Food Network Canada leans into out of home

The specialty network's mass reach strategy will incorporate more outdoor advertising as it markets the network as a whole rather than individual shows.

Corus Entertainment has launched a new promotional campaign to draw more viewers to Food Network Canada during its September month-long free preview, and it’s leaning heavily into outdoor advertising to attract Toronto’s professional and commuter crowd.

The campaign, titled “Nothing Thrills Like Food Network,” features creative similar to movie posters, framing foods like sushi and hot peppers as the star of their own harrowing drama (or steamy romance).
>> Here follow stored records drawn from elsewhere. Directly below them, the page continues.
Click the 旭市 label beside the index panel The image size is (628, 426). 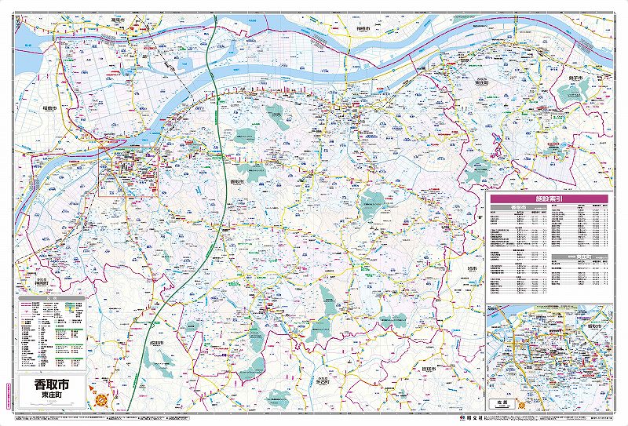coord(473,269)
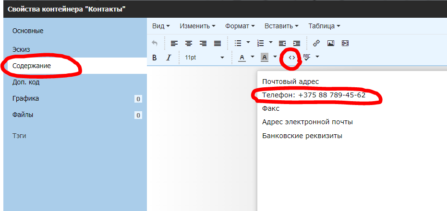Insert media using the video icon

pos(345,43)
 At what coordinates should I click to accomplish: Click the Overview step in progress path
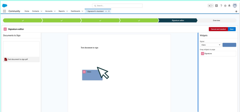[x=216, y=20]
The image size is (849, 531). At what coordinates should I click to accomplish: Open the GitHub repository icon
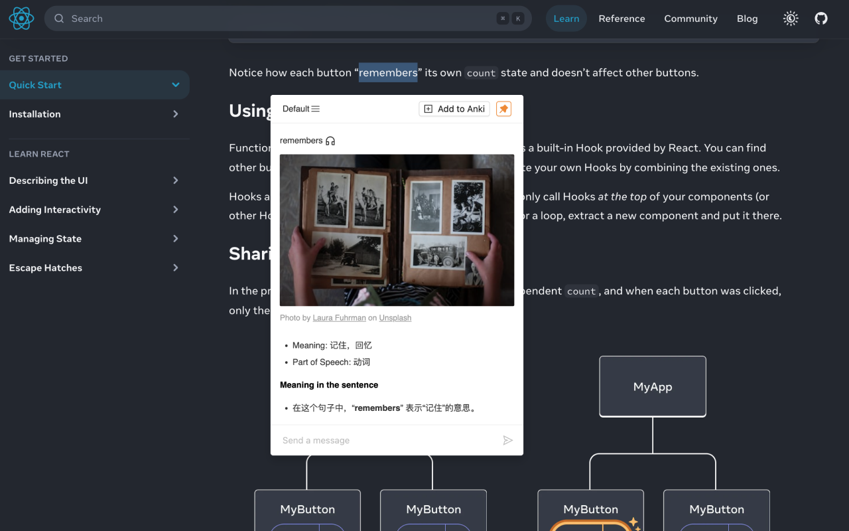pos(821,19)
They also feature comical “reviews” such as “‘Spicy characters’ — Brock Lee, Washington Toast” on a poster depicting hot peppers. The OOH component of the campaign, which launched Aug. 28 and runs until Sept. 17, is focused on downtown Toronto and includes TTC vehicle and shelter advertising, as well as Go Transit stop advertising.

IMG_7810The main attraction of the OOH is a domination of Brookfield Place, which features all of the cinematic posters throughout, as well as full pillar wrappers. Shelley Findlay, VP of marketing for lifestyle content, told MiC the Brookfield Place activation was crucial in capturing a wide range of adults age 25 to 54, which is Food Network’s main demographic.
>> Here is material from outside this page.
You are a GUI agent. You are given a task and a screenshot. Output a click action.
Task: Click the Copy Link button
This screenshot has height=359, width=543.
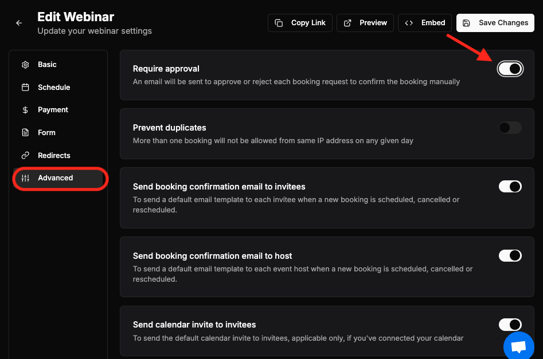click(300, 23)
“It’s one of the busiest commuter areas,” she said. “With it being the start of a new season, lots of new people are moving in and out of the city for work and play.”

On top of the OOH, supporting promos have been airing on Corus’ TV, radio and digital properties since mid-August.

Findlay said that while all of Corus’ promotional campaigns tend to be multi-platform in nature, the reason this campaign featured significantly more spend on OOH was to complement a new approach with Corus — promoting the network as a whole rather than promoting individual shows.

“Usually for campaigns like this we might run more radio ads or digital for individual show spots,” she said. “This is focused a lot on overall awareness.” While the more general food themes and imagery are present in the creative, names of some of Food Network’s most well-known talent — such as Bobby Flay and Lynn Crawford — to draw attention to the specialty network’s fall schedule.

Findlay said the network is forging ahead with a strategy of targeting adults 25 to 54 and aiming for plenty of co-viewing opportunities with its programming. She said the Food Network schedule as a whole focuses on food as entertainment, rather than an instructional or how-to style. New series this season include baking-centered The Baker Sisters, premiering later in the season (date still TBD) and I Hart Food, starring YouTube influencer Hannah Hart (which premiered Sept. 1).